Очевидно, что соляной слой не мог бы сохраниться ни в какой стране, где время от времени выпадают обильные дожди; но, с другой стороны, это обстоятельство, которое на первый взгляд представляется столь благоприятствующим длительной сохранности открыто лежащих раковин, и было, вероятно, косвенной причиной их разложения и преждевременного разрушения, ибо поваренная соль не вымывалась.

Я был очень заинтересован, найдя на той террасе, которая имеет 85 футов в высоту, обрывки хлопчатобумажных ниток, куски плетеного тростника и початок кукурузы, застрявшие среди раковин и множества нанесенного морем мусора; я сравнил эти остатки с извлеченными из уак старинных перуанских могил – и увидел, что по виду они совершенно одинаковы. На материке напротив Сан-Лоренсо, близ Бельявисты, есть обширная гладкая равнина, лежащая на высоте около 100 футов; нижняя часть ее образована чередующимися слоями песка и не совсем чистой глины, все это с примесью гальки, а поверхность, на глубину от 3 до 6 футов, – красноватым суглинком, содержащим немногочисленные, рассеянные повсюду морские раковины и многочисленные обломки грубых гончарных изделий красного цвета, в некоторых местах более обильные, чем в остальных.

Сначала я склонен был думать, что этот поверхностный слой, судя по тому, как он, обширен и гладок, отложился на дне моря, но впоследствии обнаружил, что он лежит на искусственном настиле из круглых камней. Поэтому представляется наиболее вероятным, что в то время, когда уровень материка был ниже, тут была равнина, очень сходная с той, которая ныне окружает Кальяо и которая, будучи защищена с берега галечниковым пляжем, лишь совсем немного поднимается над уровнем моря.

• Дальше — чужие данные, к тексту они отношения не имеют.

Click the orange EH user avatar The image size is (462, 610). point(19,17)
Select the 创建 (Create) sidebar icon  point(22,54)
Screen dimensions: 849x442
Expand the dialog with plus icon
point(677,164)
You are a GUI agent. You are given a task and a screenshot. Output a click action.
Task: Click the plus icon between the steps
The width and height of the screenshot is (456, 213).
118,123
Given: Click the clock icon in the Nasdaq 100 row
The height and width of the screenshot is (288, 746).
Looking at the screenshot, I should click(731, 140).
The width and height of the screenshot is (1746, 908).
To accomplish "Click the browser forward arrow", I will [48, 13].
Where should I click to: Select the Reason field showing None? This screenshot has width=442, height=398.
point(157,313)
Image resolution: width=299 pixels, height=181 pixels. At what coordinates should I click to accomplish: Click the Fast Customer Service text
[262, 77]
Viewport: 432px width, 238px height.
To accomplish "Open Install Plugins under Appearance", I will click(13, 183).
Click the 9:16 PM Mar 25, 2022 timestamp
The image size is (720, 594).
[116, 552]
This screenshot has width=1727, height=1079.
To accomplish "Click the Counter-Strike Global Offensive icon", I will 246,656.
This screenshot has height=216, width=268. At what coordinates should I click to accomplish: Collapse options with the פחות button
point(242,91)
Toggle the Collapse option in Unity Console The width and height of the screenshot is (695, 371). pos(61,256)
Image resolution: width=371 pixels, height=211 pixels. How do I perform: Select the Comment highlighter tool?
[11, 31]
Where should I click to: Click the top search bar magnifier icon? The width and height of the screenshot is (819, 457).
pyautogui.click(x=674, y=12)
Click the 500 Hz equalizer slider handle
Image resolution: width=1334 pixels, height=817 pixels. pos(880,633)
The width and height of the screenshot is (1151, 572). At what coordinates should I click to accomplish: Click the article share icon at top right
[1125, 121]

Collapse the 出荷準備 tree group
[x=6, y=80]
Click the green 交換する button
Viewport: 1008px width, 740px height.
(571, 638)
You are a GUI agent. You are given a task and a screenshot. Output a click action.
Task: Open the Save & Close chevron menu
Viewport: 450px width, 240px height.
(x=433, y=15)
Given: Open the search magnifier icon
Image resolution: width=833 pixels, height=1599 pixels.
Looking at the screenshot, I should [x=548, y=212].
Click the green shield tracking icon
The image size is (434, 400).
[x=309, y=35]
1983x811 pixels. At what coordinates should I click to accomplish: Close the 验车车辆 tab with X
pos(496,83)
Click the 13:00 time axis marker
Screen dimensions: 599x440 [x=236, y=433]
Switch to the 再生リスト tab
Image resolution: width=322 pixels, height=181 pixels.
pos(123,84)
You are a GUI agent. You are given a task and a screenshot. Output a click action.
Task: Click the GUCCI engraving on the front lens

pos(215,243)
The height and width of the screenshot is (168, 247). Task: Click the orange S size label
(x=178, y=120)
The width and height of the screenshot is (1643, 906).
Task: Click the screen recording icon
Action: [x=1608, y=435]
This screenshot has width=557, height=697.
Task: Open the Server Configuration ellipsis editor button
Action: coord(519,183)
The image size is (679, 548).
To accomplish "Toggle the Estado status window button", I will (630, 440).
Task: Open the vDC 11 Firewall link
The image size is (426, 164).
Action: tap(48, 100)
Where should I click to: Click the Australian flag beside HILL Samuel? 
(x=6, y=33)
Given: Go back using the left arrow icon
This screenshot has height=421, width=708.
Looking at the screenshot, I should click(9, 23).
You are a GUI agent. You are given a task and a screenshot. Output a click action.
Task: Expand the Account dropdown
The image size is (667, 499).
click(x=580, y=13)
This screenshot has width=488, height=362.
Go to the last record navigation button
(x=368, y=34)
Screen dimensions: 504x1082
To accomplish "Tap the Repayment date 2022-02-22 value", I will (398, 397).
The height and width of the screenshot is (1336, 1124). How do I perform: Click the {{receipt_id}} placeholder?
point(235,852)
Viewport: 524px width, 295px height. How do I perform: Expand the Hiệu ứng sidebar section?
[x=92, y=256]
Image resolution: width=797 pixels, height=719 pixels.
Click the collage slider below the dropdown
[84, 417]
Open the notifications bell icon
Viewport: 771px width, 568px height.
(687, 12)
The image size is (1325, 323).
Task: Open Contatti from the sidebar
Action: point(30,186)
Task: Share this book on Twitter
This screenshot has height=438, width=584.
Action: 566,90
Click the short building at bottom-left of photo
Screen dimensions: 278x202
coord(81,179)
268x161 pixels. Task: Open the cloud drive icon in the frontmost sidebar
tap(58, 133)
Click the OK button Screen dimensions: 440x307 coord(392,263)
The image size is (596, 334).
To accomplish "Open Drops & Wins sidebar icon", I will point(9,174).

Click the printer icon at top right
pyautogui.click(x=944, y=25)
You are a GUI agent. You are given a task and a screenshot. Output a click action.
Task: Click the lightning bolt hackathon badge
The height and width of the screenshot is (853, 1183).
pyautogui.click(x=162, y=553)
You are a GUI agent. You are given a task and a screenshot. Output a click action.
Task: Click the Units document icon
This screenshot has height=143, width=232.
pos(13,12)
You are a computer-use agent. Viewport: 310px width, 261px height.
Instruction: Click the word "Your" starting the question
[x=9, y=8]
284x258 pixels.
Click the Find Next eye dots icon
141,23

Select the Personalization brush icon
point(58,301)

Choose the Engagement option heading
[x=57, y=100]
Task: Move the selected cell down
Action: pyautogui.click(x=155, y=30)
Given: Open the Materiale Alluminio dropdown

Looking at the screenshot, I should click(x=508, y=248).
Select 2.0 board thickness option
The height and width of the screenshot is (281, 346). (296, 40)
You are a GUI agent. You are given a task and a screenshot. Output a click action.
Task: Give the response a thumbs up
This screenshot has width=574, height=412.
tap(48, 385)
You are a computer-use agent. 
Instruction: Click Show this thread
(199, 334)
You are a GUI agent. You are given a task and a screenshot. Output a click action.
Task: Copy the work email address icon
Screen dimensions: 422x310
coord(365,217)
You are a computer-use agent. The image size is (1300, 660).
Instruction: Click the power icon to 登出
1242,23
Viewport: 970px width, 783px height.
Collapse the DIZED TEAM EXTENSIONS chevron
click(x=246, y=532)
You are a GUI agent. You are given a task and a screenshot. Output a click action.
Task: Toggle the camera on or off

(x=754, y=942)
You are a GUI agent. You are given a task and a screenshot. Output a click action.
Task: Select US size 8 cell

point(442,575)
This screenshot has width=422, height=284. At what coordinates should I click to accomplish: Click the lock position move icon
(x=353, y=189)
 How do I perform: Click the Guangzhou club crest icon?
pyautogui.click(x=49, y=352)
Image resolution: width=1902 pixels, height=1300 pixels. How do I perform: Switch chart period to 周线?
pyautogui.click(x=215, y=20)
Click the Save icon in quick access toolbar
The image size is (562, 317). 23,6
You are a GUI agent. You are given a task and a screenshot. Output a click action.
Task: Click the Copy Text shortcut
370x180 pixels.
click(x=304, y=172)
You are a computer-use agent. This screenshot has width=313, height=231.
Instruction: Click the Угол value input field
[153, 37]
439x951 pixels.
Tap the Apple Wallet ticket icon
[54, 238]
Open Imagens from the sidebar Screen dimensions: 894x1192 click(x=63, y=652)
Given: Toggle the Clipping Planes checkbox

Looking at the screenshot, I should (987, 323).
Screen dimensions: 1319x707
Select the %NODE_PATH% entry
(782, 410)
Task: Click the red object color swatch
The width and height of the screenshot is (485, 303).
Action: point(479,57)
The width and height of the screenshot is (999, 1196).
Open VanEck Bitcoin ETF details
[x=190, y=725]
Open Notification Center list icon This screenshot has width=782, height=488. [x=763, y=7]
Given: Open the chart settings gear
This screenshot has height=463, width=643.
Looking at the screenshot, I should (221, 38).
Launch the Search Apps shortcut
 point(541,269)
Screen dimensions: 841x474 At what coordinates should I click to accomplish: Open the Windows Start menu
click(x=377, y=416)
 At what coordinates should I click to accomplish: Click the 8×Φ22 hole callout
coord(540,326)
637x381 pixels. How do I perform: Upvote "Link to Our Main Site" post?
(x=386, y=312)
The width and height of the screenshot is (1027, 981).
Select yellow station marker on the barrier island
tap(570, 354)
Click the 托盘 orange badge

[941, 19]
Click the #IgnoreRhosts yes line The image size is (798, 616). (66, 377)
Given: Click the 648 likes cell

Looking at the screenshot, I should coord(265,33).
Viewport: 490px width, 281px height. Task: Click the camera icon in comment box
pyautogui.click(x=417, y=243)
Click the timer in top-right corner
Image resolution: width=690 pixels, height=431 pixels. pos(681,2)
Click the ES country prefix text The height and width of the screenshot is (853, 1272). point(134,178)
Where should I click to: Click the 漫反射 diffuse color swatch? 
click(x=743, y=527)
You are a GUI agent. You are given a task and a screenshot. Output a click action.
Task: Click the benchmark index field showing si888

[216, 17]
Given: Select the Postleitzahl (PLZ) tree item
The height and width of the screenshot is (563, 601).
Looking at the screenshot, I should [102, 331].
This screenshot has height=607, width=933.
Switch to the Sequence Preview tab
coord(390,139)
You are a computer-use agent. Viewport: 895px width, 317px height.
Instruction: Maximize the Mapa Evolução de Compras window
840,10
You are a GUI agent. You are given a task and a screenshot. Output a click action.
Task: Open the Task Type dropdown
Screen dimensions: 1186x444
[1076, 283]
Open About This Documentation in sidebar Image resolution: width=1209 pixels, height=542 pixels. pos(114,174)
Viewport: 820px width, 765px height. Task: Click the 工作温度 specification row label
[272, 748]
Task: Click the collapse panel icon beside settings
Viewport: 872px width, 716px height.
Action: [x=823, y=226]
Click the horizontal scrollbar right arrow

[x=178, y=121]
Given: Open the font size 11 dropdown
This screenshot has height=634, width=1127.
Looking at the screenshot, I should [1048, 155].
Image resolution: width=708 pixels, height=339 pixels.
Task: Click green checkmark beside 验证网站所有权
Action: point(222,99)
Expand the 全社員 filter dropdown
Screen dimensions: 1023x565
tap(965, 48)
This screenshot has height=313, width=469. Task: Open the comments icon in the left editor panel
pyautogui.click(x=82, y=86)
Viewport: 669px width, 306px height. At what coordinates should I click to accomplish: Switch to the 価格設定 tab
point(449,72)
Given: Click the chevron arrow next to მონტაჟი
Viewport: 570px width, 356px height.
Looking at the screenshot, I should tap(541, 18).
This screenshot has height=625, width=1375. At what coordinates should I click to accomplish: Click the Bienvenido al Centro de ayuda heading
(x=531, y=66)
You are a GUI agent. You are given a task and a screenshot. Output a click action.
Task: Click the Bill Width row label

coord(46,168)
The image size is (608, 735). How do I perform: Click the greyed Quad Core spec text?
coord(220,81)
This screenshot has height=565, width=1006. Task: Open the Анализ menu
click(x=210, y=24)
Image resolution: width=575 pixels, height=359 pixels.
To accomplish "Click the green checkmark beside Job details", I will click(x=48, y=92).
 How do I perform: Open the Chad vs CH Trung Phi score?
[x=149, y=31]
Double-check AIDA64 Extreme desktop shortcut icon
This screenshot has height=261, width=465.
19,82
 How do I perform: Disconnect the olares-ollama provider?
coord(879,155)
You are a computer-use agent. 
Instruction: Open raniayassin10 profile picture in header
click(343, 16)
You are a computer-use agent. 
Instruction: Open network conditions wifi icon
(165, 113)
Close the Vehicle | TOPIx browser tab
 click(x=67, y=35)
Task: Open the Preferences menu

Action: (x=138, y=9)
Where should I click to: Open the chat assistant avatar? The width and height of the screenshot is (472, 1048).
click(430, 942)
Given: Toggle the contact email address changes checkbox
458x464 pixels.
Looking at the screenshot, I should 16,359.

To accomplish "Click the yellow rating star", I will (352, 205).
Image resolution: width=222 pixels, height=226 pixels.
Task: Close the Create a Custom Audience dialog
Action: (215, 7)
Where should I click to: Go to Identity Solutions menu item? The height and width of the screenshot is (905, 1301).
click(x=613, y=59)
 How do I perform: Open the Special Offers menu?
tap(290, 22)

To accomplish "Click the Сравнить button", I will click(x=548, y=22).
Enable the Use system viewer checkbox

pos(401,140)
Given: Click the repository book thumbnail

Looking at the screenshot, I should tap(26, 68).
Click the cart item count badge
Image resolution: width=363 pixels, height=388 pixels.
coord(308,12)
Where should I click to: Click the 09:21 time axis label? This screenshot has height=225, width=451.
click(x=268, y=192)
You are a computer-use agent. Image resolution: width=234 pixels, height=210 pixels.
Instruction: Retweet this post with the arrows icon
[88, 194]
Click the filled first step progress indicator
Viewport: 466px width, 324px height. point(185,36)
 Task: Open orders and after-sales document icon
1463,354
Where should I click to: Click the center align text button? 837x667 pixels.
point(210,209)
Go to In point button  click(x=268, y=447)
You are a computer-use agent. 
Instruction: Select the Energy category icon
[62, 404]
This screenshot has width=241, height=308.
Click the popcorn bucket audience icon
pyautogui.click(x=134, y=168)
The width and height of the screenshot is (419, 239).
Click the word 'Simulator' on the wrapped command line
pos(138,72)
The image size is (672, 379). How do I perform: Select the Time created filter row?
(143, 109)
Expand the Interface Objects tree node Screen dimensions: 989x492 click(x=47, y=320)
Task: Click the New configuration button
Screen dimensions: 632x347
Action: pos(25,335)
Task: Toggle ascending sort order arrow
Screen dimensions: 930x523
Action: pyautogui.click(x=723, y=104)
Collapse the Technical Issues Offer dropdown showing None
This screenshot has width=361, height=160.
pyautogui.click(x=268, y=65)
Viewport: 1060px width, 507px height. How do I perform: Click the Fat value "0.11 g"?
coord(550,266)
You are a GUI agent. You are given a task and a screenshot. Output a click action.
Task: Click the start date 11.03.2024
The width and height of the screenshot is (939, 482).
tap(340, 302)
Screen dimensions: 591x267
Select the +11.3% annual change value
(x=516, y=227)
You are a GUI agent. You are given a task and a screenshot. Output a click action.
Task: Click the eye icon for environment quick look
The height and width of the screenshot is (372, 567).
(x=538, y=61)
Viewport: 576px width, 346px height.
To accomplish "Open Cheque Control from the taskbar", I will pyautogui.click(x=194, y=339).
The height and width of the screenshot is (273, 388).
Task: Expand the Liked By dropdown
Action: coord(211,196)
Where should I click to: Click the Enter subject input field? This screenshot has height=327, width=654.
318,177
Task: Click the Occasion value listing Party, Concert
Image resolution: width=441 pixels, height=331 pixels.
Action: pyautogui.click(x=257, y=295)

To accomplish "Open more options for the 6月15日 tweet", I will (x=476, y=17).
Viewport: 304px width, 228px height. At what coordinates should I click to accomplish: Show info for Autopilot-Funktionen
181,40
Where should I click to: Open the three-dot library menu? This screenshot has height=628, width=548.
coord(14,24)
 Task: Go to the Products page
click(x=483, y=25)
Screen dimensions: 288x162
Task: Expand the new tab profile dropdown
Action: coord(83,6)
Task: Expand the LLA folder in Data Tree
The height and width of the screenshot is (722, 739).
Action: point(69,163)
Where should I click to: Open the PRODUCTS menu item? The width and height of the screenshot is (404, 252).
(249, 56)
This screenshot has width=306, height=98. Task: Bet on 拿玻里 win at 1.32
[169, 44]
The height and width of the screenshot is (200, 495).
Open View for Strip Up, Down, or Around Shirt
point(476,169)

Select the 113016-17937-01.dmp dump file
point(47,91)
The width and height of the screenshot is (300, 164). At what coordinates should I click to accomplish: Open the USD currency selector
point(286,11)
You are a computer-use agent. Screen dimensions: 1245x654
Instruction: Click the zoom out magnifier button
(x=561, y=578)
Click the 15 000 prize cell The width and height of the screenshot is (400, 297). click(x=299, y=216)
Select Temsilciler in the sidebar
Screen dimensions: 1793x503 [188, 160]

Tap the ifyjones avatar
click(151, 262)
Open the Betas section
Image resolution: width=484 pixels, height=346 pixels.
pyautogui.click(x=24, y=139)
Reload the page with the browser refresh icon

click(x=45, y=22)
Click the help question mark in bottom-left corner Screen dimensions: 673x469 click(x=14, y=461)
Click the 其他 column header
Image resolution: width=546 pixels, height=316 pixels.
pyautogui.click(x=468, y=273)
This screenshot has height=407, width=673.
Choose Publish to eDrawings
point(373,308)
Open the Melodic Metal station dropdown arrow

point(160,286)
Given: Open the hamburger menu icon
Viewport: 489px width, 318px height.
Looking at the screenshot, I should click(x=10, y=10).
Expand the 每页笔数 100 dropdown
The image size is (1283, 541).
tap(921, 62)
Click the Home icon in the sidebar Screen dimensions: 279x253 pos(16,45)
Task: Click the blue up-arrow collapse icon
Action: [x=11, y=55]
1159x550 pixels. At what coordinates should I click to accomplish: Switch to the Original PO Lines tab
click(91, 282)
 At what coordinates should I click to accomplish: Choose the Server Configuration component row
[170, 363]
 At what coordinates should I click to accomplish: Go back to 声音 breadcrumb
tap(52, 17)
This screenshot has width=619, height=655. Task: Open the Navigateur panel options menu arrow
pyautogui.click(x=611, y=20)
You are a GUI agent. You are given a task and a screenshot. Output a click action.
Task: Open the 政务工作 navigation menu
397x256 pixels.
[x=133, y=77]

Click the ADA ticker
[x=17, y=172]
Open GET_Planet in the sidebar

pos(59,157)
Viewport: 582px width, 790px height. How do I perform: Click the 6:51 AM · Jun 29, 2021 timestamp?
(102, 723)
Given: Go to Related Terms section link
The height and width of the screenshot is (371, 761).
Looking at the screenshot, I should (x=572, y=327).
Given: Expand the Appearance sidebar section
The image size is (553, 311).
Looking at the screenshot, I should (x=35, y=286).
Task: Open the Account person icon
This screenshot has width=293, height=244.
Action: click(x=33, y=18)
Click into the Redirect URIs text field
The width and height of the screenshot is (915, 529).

Я думаю, что на этой равнине, с подстилающими ее слоями красной глины, индейцы изготовляли свою глиняную посуду, а во время какого-нибудь сильного землетрясения море прорвалось через пляж и превратило равнину во временное озеро, как то случилось около Кальяо в 1713 и 1746 гг. Вода тогда могла отложить ил, содержащий обломки глиняной посуды из обжигательных печей – более обильные в одних местах по сравнению с другими, а также морские раковины. Этот слой с ископаемой глиняной посудой расположен примерно на такой же высоте, что и те раковины на нижней террасе Сан-Лоренсо, среди которых застряли хлопчатобумажные нитки и другие остатки.

Поэтому можно с уверенностью считать, что в период существования индейской расы произошло поднятие, как уже упоминалось выше, более чем на 85 футов, ибо берег здесь должен был немного опуститься с тех пор, как были выгравированы старинные карты. Хотя за предшествующий нашему посещению период в 220 лет Вальпараисо никак не мог подняться больше чем на 19 футов, но с 1817 г. там произошло повышение на 10–11 футов, частью незаметное, частью внезапное, во время толчка 1822 г. Древность индейской расы в этом месте – если судить по поднятию суши на 85 футов, с тех пор как попали в почву упомянутые остатки – тем более замечательна, что на побережье Патагонии в то время, когда суша там стояла примерно на столько же футов ниже, еще жила макраухения; правда, патагонское побережье находится на довольно большом расстоянии от Кордильер, а потому поднятие там могло совершаться медленнее, чем здесь.

В Байя-Бланке, с тех пор как там были погребены многочисленные гигантские четвероногие, произошло поднятие всего на несколько футов, а согласно общепринятому мнению, в то время, когда жили эти вымершие животные, человек еще не существовал. Но может быть, поднятие той части побережья Патагонии не имеет ничего общего с Кордильерами, а скорее связано с рядом древних вулканических пород в Банда-Орьенталь и потому могло совершаться бесконечно медленнее, чем на берегах Перу. Впрочем, все эти соображения, должно быть, гадательны, ибо кто же осмелится утверждать, что не могло быть нескольких периодов опускания в промежутках между поднятиями – ведь мы знаем, что вдоль всего побережья Патагонии, несомненно, имели место многочисленные и долгие перерывы в действии подъемлющих сил.